Recht auf eine Arbeit, die gut bezahlt wird

Der Kölner als Optimist vertraut ja auf das kölsche Grundgesetz in dem es heißt: "Et hätt noch immer jut jejange!" Aber dass es noch immer gut geht - dass diese Verwaltung, dass diese Stadt funktioniert, zusammenhält, lebenswert ist und bleibt - das verdankt sie allen Männern und Frauen, die hier arbeiten. Sie engagieren sich, sie setzen sich ein und sie halten diese Stadt zusammen: die Erzieherinnen, die für die Förderung der Kinder auch die Sprachförderung großes leisten, die Lehrerinnen und Lehrer, die immer härter mit den Konflikten der Gesellschaft konfrontiert werden, die Feuerwehrleute und Polizisten die für unsere Sicherheit sorgen und die Krankenschwestern und Pfleger, die oftmals unser Leben retten - und die an der Uniklinik nach elf Wochen Streik endlich ein Recht auf einen Tarifvertrag haben - aber auch die Arbeiterinnen und Angestellten in der Kölner Industrie und in den Dienstleistungsbranchen, die die Werte schaffen, von denen unsere Wirtschaft lebt - sie alle haben ein Recht auf eine Arbeit, die gut bezahlt wird, sie alle haben ein Recht auf Förderung und Weiterbildung. Vor allem aber verdienen sie alle Respekt und Achtung.

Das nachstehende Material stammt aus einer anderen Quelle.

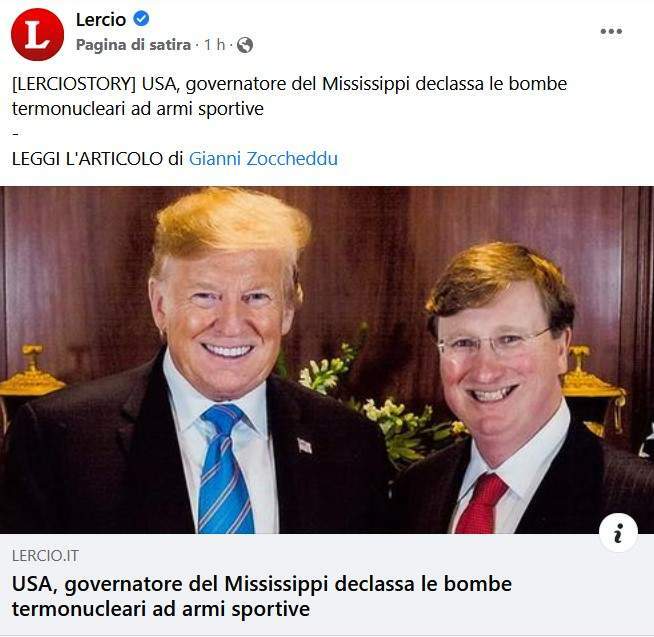
Task: Open the Gianni Zoccheddu author link
Action: [263, 159]
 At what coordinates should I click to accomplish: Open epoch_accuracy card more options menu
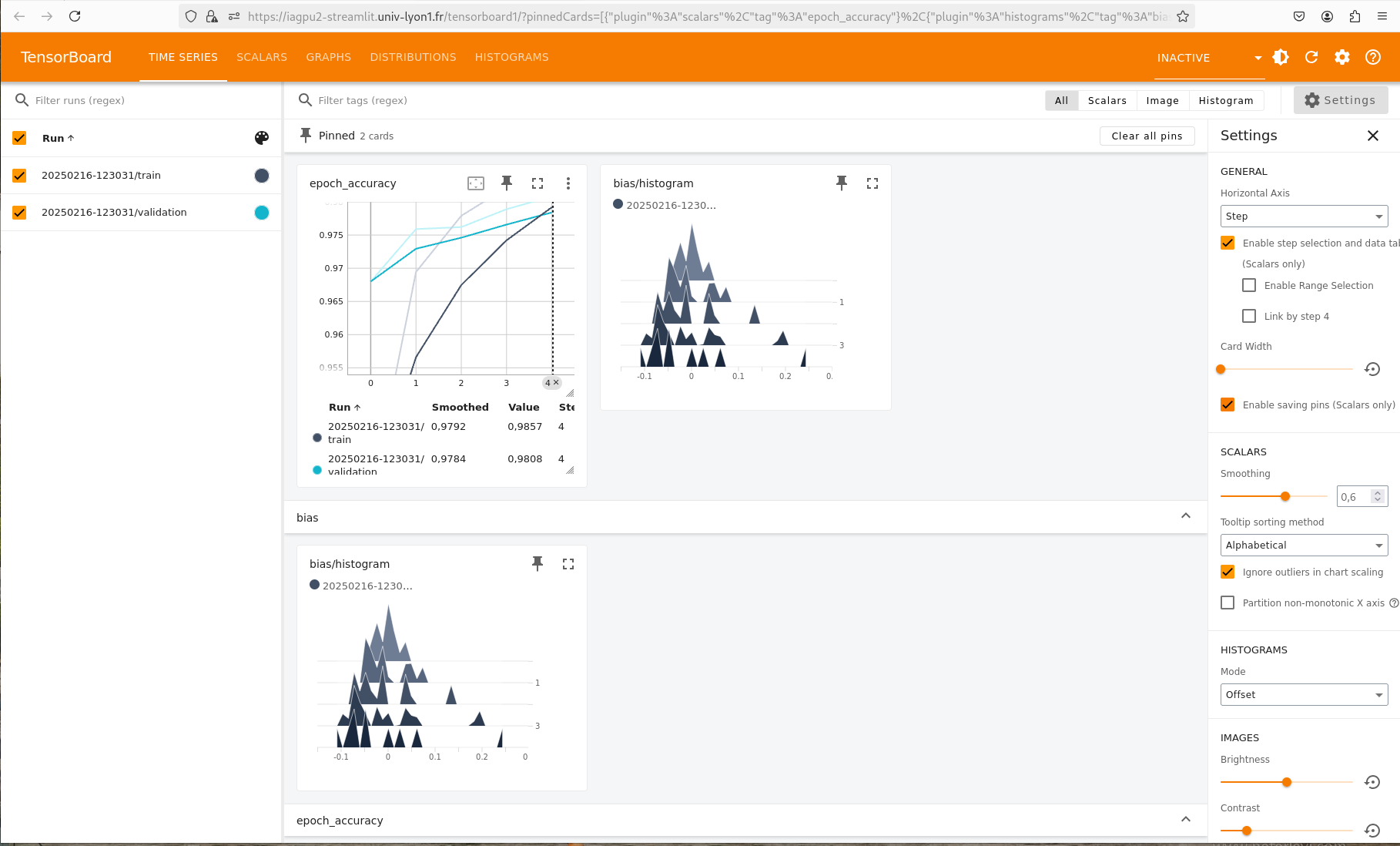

Menschen, die arbeiten, wollen nicht wie Kostenfaktoren oder Humankapital behandelt werden, und Menschen, die Arbeit suchen, sind weder Faulenzer noch Drückeberger, sondern brauchen Förderung und Ermutigung - das ist unsere Botschaft an diesem 1.Mai 2006, und sie wird der Maßstab unseres Handelns sein, an dem auch wir uns messen lassen müssen.